# Download Embeddings CELLxGENE 

## This module interfaces with the CZ CELLxGENE Discover Census package to download pre-computed embeddings for a subset of cells. These embeddings can be used as a reference for label transfer in single-cell analyses.


In [1]:
#| default_exp Census

In [2]:
#| hide
from nbdev.showdoc import *

# Download and Embed Census Data Function
This function `download_and_embed_census_data` is designed to automate the process of downloading census data and retrieving embeddings for a specific organism and tissue type. It takes four parameters: `census_version` to specify the version of the census data, `embedding_uri` to provide the location of the embeddings data, `organism` to filter the data for a particular organism (like "homo_sapiens"), and `tissue` to specify the tissue type (like "blood").

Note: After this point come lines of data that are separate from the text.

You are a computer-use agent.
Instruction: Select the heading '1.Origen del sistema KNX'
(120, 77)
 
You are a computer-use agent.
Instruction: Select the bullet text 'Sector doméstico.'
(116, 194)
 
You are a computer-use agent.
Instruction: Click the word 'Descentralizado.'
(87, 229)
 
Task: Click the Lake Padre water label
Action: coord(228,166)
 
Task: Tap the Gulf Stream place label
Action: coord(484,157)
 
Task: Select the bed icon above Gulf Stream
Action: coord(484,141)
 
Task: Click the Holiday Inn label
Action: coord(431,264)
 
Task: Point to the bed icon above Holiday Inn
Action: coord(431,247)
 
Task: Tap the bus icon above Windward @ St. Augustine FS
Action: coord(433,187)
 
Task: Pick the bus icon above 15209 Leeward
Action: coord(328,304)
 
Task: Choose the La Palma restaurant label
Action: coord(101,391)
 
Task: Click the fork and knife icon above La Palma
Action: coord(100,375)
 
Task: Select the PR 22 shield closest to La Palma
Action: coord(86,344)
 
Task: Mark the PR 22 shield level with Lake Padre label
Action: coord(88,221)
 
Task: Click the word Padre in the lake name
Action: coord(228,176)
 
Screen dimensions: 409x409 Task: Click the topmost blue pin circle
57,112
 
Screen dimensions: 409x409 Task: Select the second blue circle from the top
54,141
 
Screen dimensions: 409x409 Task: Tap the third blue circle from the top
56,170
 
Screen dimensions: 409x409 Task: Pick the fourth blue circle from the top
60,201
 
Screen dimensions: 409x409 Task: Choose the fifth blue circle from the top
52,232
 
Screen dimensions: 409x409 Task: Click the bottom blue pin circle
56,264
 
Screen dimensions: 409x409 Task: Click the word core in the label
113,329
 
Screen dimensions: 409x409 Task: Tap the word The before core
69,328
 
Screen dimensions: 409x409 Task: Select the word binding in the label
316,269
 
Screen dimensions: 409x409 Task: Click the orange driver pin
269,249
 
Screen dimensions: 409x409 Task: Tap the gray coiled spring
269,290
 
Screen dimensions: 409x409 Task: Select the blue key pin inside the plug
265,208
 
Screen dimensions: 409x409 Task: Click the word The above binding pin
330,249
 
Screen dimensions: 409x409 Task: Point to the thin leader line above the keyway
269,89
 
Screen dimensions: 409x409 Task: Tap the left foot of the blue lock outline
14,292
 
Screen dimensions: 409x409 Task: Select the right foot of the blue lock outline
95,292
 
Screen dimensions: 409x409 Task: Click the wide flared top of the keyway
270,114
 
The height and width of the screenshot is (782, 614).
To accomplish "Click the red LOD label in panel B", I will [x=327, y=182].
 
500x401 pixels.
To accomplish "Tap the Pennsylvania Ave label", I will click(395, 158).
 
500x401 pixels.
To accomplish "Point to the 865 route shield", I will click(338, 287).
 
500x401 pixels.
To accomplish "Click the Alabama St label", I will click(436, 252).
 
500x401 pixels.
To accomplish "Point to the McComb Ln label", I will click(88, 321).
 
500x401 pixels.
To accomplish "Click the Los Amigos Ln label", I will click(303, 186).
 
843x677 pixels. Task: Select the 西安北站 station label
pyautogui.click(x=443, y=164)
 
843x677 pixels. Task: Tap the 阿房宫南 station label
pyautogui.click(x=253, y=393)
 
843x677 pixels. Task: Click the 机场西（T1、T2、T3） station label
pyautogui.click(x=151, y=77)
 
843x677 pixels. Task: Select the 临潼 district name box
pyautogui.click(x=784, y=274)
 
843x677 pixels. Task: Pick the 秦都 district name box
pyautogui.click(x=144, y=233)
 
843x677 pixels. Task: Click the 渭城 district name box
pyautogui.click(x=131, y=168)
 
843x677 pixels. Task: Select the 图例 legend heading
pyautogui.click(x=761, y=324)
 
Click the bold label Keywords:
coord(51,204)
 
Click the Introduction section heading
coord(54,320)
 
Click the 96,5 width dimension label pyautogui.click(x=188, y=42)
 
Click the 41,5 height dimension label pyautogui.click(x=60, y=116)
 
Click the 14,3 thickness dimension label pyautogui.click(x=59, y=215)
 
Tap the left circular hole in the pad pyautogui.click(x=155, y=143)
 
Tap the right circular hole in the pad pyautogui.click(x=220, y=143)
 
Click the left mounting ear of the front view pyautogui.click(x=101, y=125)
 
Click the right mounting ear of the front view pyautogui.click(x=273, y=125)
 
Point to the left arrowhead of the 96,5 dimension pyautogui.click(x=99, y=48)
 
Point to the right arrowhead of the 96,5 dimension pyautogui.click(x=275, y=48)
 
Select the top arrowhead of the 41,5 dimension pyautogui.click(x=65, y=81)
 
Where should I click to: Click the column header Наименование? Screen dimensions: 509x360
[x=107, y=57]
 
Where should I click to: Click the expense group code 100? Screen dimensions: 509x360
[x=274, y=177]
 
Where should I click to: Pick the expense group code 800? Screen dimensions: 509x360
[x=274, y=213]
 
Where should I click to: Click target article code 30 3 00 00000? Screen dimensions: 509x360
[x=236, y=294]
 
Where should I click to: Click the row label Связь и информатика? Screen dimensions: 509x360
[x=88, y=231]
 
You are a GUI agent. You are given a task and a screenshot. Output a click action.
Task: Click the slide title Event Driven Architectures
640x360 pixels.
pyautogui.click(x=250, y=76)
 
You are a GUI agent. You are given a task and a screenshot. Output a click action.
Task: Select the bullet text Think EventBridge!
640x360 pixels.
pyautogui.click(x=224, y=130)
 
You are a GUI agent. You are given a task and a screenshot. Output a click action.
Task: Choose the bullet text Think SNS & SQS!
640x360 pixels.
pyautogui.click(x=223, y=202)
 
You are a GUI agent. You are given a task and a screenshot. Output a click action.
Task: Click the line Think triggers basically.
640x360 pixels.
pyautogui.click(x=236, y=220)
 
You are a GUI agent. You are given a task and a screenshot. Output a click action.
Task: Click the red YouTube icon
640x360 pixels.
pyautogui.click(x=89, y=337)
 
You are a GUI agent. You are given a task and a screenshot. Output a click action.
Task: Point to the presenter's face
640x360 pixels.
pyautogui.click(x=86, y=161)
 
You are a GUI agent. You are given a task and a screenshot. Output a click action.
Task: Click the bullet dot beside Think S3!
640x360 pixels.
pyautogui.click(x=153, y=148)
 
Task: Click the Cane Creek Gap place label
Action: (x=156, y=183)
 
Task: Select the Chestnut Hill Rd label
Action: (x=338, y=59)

The function returns an Anndata object that contains the embeddings corresponding to the filtered census data.


In [3]:
#| export
def download_and_embed_census_data(census_version='2023-12-15', embedding_uri='s3://cellxgene-contrib-public/contrib/cell-census/soma/2023-12-15/CxG-contrib-2', organism='homo_sapiens', tissue='blood'):
    """
    Download census data and retrieve embeddings for the specified organism and tissue with default parameters.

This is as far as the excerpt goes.